Of course we wanted to have sex. I mean, duh. It's human nature.
But God created sex to be reserved until marriage. It's biblical. So for us, there was no debate. It wasn't even a choice we had to make. It was simply obedience. Sure, it's one of the hardest acts of obedience God asks of us. Humans are designed to experience the pleasures of sex, after all! If you think we didn't struggle and want to just give in, you're crazy.
But we were driven to protect each other's hearts, minds and bodies.

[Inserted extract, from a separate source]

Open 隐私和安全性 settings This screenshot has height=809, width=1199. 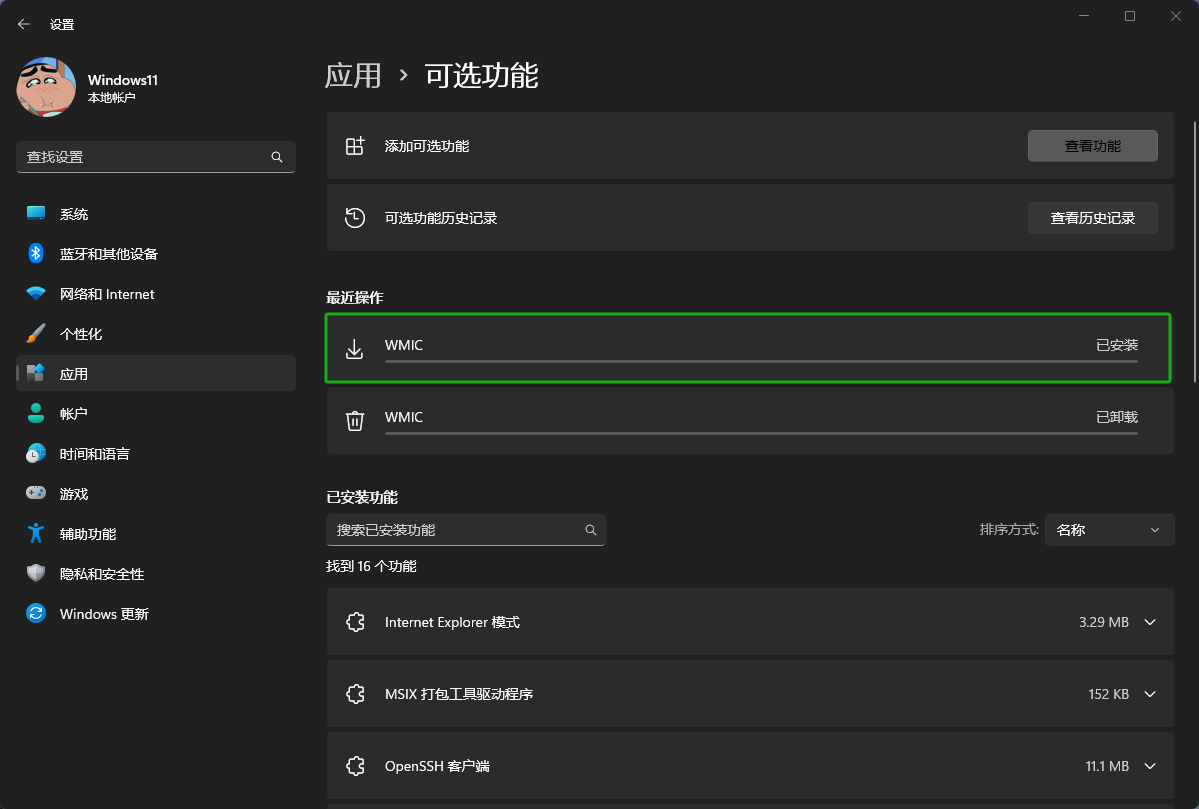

Above all else, we persevered to honor God--forsaking our own emotions and desires. That's why God called us to create the boundaries we did, so that we could glorify Him and not risk doing something we'd regret. (Not that we don't believe God wouldn't have forgiven us or blessed us had we had sex, but we never wanted it to get that far.)

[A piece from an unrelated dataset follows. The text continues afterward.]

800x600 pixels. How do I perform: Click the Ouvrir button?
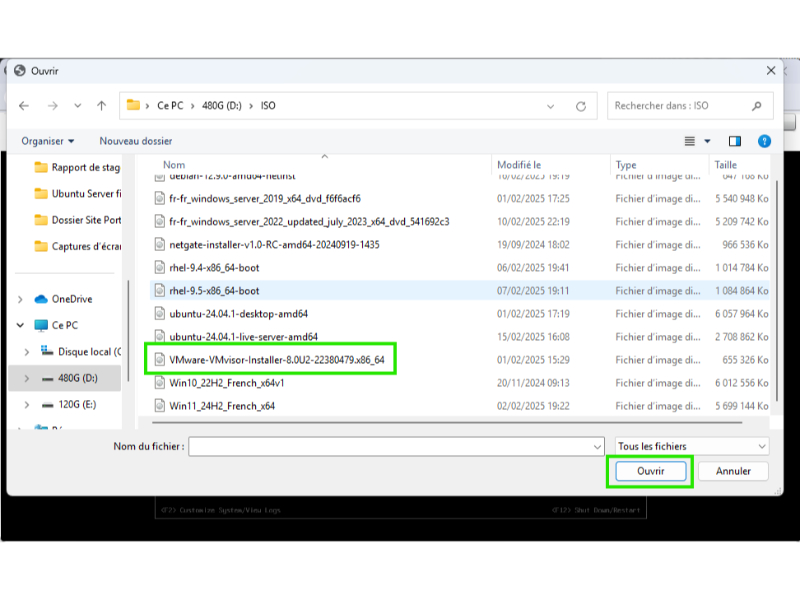tap(650, 471)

See, I believe this life is not about me. Or you. It's not about how much pleasure we can attain. It's not about finding stability, love or happiness. It's not about doing what works for you. It's about God. It's about growing in your relationship with God and knowing Him more. It's about honoring, worshiping and serving Him in everything you do. It's about telling others about His love and grace. It's about loving the Lord with all your heart and striving to be like Christ, despite all our imperfections. God doesn't promise us it will always be easy or pain free, and that's OK. It's my honor to call Him my Savior, and I will follow Him no matter what.
But I digress.
Sex After Marriage Is Absolutely Perfect, But It Isn't Amazing. (At First.)
Yes, I'll repeat that so you don't think it's a typo. Waiting to have sex until after we were married made sex absolutely perfect, even if the pleasure wasn't worthy of being called amazing at first. It was exciting, but we had to figure some things out. (Nobody panic! I have the husband's permission to be honest here!) I mean, it made sense. We'd only just kissed a few hours beforehand. We'd only ridden in the car alone for the first time after that! We didn't know each other's body yet, so of course it wasn't "amazing." And that's exactly how it's supposed to be.

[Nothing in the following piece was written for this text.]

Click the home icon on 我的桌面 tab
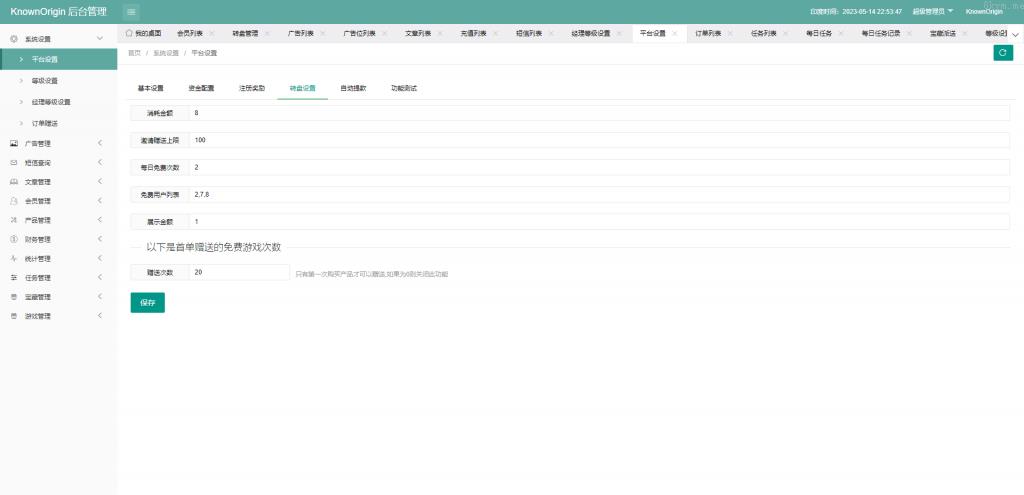Viewport: 1024px width, 495px height. 129,33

Let me be clear: Sex gets better each time. And better. And better. And wow, we're only two months and a few weeks in, but it's oh-so-great! I think it's definitely worthy to be called AMAZING, and I don't even feel like we've scratched the surface. (Sorry, Dad, that you had to read that! You know I'm blunt.)
Sex after marriage is perfect and more meaningful to me because we're using it the way God intended. Because we buckled down and remained obedient. Now it means so much more!
Some people have asked me if the boundaries we had made us rigid in our marriage when we were finally allowed to touch each other. The answer? Nope, boundaries freed us up to truly be ourselves and get to know each other on a deeper level, which is so contrary to what I've been told from media--that sex is what brings you closer. That may be true on some levels, but I think God is ultimately the one who completes a relationship and makes the intimacy spike off the charts!
Despite what people think of as "strict boundaries" during our courtship, I can happily and thankfully say that our intimacy comes so naturally. It's like God's way of rewarding our faithfulness (which is SO COOL). Now that those boundaries are gone, it has never even been awkward (at least to me), and even if it has, so what? That's love, when you can be awkward with each other and then laugh about it and make-out through it. It's wonderful.
So, yeah. In my opinion, you can definitely have mind-blowing, amazing, wonderful sex before you're married.
But I hope you'll choose to have mind-blowing, amazing, wonderful and God-honoring sex by waiting until you're married, the way God designed it.